命彼岸めいひがんもここまで栽培していたとは......最早、病気ですね」


 眼鏡の鬼の声に異形───観音は背を伸ばした。すると細赤の花、命彼岸は宿した光を放出するように発光し、ここで初めて全てが目視出来た。


 観音はわたしの想像を遥かに越えた異形だった。臍から上は人間的な形状だが実態は違う。露になっている肌には命彼岸を連想させる模様がいくつも走り、指先から肘下辺りまでは赤黒が流動していた。瞳はどこか虚ろで、金とも銀とも白とも言えない色素の抜けた髪。

 ここまではまだ “保っている” が、下半身は......どうなっているんだ?


「アレが観音カンノンという存在? 下半身がそこら中に咲いてる花と一緒じゃない。シルキは化物を神と崇める大陸なのかしら?」


 半妖精のひぃたろが今まさに言ったように、観音の下半身は命彼岸のような形をしたモノ。花の中心から人が咲いているような.......しかし素材は花のように柔らかく脆くはないだろう。形状は命彼岸だがモノが全く違う。


 命彼岸のような形を無数の腕が造っている、と言った所か?

 錆び付いた鎖が無数の腕を束ねているように囲い、楔のようなモノを打たれている。


「...........丁度いい。生きの良い魂魄を求めていた所でな。貴様等の魂魄イノチを寄越せ」


 欲望を具現化したような存在、観音は彼岸花の形状を作る無数の腕───腕彼岸へ自らの腕を突き刺し、不快な音を響かせ何かを千切り抜いた。


「観察は終わりだ! 来るぞ!」


 螺梳はわたし達へ強く言い放ち、カタナを抜いた。声で現実へ戻り、行動で現状を掴んだわたし達は戦闘態勢に入る。


「神である私に刃を向けるか? 面白い。先程誕生した彼岸錫杖ひがんしゃくじょうの慣らしも兼ねて遊んでやろう」


 杖とは程遠い、鈍器めいた武器をシャンシャン、と鳴らし観音は虚ろな瞳のまま恐ろしい殺意を放出させた───瞬間、わたしの腹部に激痛という言葉では到底足りない痛みが爆発するように起こり、次に見たのは自分を含め全員が床に倒れている姿だった。





 腐敗仏と女帝種を喰らった大神族の観音は、長年追い求めていた、腐敗仏を越えた存在、完成個体へと自らを昇華させる事に成功した───と思い込んでいた。

 腐敗仏は失敗作であり、腐敗仏の成功体は幻魔げんま、そして完全体は、今、命彼岸の絨毯に倒れている盲目───トウヤ。


 フローの探究心が創り上げた存在こそトウヤであり、いくつかの分岐点でフローは “必要以上のマナを与えると完全体の贋作が産まれる” という答えにも辿り着いていた。そしてその【完全体の贋作】をゴールとした失敗ルートをフローは観音へ成功ルートとして教えていた。


「......失敗は成功の素......なんてのは、地雷バカが自分を正当化させようとする詭弁、自分の失態や失敗を認め受け入れられない大人こどもの鼻唄ナリ。失敗した時点でただのゴミだっちゃ。そのゴミを瞬時にどう使うべきか判断出来ないくせに 成功の素 なんて、よく言えるナリねぇ。頭の中に脳でなく膿が溜まってるからそんな事言えるんかね? そうに違いないナリ!」


 隠蔽術と空間魔法を合わせたピーピングで廃楼塔の彼岸の魔を覗くクラウン。

 フローはアレコレ言い、最終的には喉を震わせ小馬鹿にするように嗤う。

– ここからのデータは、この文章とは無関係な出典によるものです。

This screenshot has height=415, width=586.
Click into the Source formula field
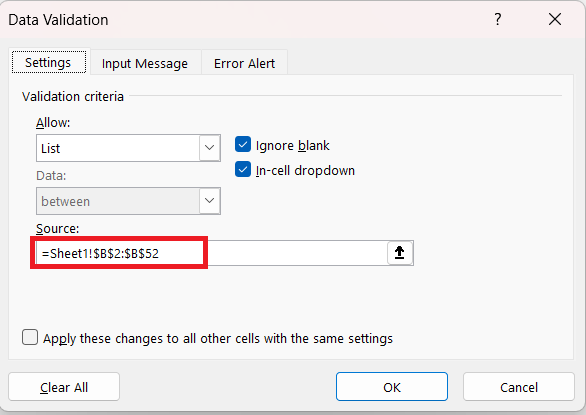[x=212, y=253]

酒呑童子は四鬼を適当に応援し適当に観察。

 リリスはそもそも観音に興味が無く、エミリオを見てその変化に眼を見開き、ワタポを見て上昇している実力に唇を舐め、ひぃたろを見て衝撃的な何かを感じ頬を染め、魅狐化しているプンプンを見て熱く膨れ上がる気持ちを鎮めるように濡らした。


「......リリス、そういう事は隠れてひとりでやれよ」


 ダプネはリリスの偏愛感情に嫌な顔を浮かべるだけで観音自体にはリリス同様興味が無いらしく、覗くのを辞めた。

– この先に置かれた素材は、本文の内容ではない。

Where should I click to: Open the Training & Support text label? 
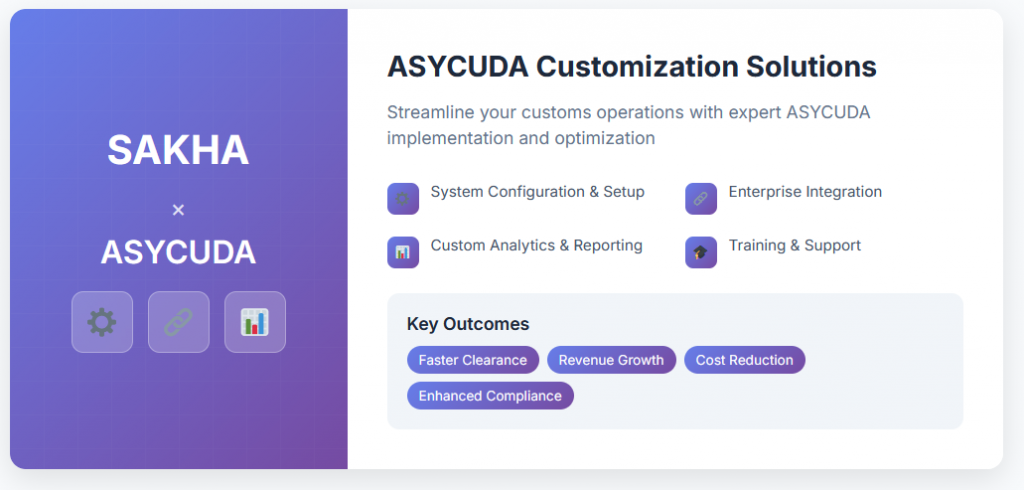click(x=795, y=246)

「あれあれあれ〜? ダプネちゃんいいんかい? エミリオちゃんが殺されるかもよん?」


 空間口から離れるダプネを誘うようにフローが声をかけるも、


「アイツは私が殺す。それに───観音だったか? アレはもう終わりだろ」


「グヒヒ、バレちゃってたナリか! 大神族でも無理矢理じゃ “邪神” にはなれないかぁ〜〜〜勉強になったっちゃ!」


 フローのいう “邪神” は【シンシアと十二の神】に登場する、魔女シンシアが従える十二体の強大な存在達を指す。

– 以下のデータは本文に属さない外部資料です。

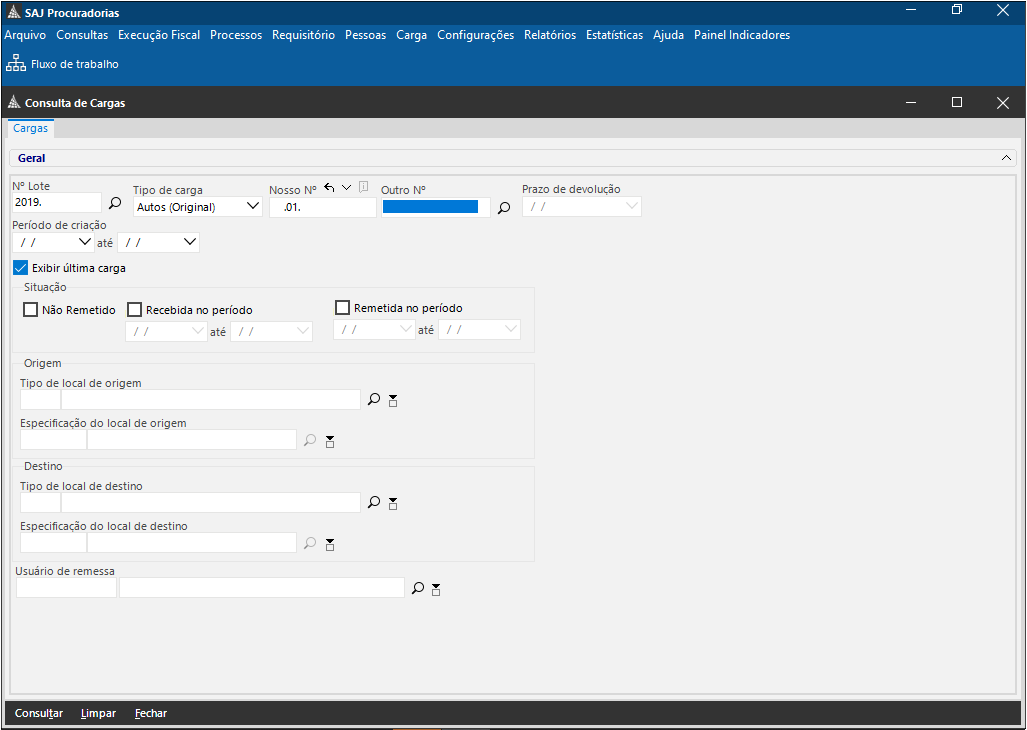Tick the Remetida no período checkbox

pos(342,308)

 その中に、神族という立場でありながら邪神という称号を与えられた存在もいる。


 邪神とは称号であり、神族や大神族のように特別な存在ではなく、神をも越える脅威的な力を持つ存在の事を言う。

 和國シルキでは邪神を修羅と呼び、自身の欲望の為に強大な力を振るい、力で全てを解決させようとする存在。


 フローは大神族を素体に邪神───脅威的かつ強大な【力】を持つ存在を創ろうと十年前にレシピを観音へ吹き込み、ついにそのレシピ通り観音が素体となり、今、失敗した。


「やっぱ養殖でなくて天然の邪神ちゃんを探した方が早いナリね〜。ま、無きゃ無いでも全然いいんだけども!」



 心にある欲望をそのまま飲み込み、その身に宿した大神族───欲心観音のイノチは既に欠け始めていた。